Alcuni di loro non hanno mai il telefono in mano, e so che altri non ce l'hanno proprio quando giocano gli Slam: lasciano che sia il loro team a prendersi dura delle faccende extra e si concentrano soltanto su cosa devono fare”.

In effetti, aveva effettuato un tentativo del genere Alexander Zverev a Parigi. Ha messo via il telefono per un paio di settimane e ha raggiunto un buon quarto di finale, eguagliando il suo miglior risultato di sempre in uno Slam.

“Ovviamente i ragazzi lavorano duramente in palestra, ma tra un esercizio e l'altro controllano il cellulare” ha detto Sammel, che peraltro ha scritto un libro con alcuni consigli per migliorare la solidità mentale.

A conferma della tesi, le difficoltà dei giovani negli Slam: le partite al meglio dei cinque set richiedono una notevole concentrazione. “Nelle partite 2 set su 3 è più facile concentrarsi – dice Sammel – il grande test, tuttavia, non è una singola partita al meglio dei cinque set, ma riuscire a giocare bene con continuità negli Slam.

I giovani hanno le risorse mentali per farlo?
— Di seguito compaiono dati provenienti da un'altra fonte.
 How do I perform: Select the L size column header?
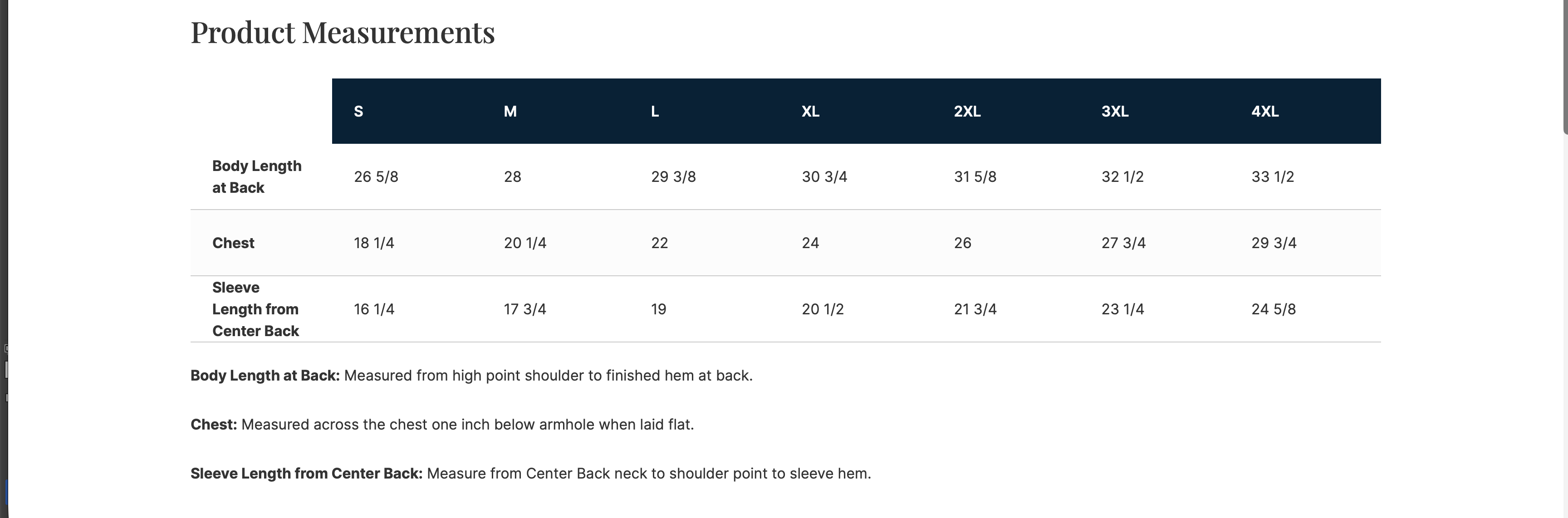pyautogui.click(x=655, y=112)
Il problema non è soltanto che abbiano il telefono in mano, scorrendo Instagram o cose del genere, ma il fatto che sia qualcosa di incessante e impegnativo”. La pensa così anche Judy Murray, convinta che un distorto utilizzo della tecnologia possa avere effetti negativi non solo sul piano fisico (“L'unica parte del corpo che fa esercizi sono i pollici”), ma anche su quello sociale. I giovani perdono l'abitudine a interfacciarsi tra loro, nonché con gli adulti.
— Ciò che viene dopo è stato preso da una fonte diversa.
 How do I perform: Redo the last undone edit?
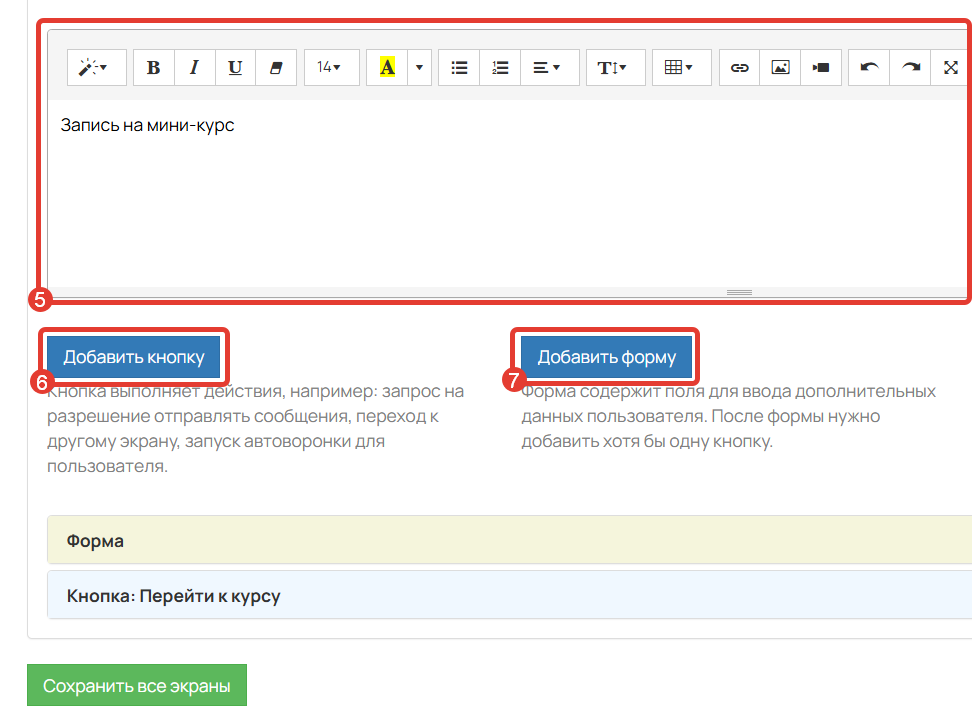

Lo dico senza timore di smentita: negli ultimi anni ho notato un deterioramento delle capacità fisiche dei bambini nelle clinic che svolgo in giro per il mondo. Molti bambini iniziano a giocare a tennis senza normali abilità di coordinamento che noi abbiamo sempre avuto perché siamo cresciuti giocando per strada, in piazza, tra amici”.

Sammel è consapevole dell'importanza dei social, anche perché la comunicazione veicolata dai social network è molto importante per strappare buoni contratti e – più in generale – avere una buona immagine.

Tuttavia, è sorpreso dal fatto che i giovani non seguano l'esempio dei più anziani. “Ci sono margini molto piccoli, ma se non li sfrutti..”. . Già, perchè? In fondo, la risposta può essere semplice: dipendenza e assuefazione.

Non è una buona prospettiva, non soltanto per il gioco del tennis. Una palla fuori di 10 centimetri non è la fine del mondo. Una società meno attenta, invece, può rappresentare un problema sul lungo termine. E non solo.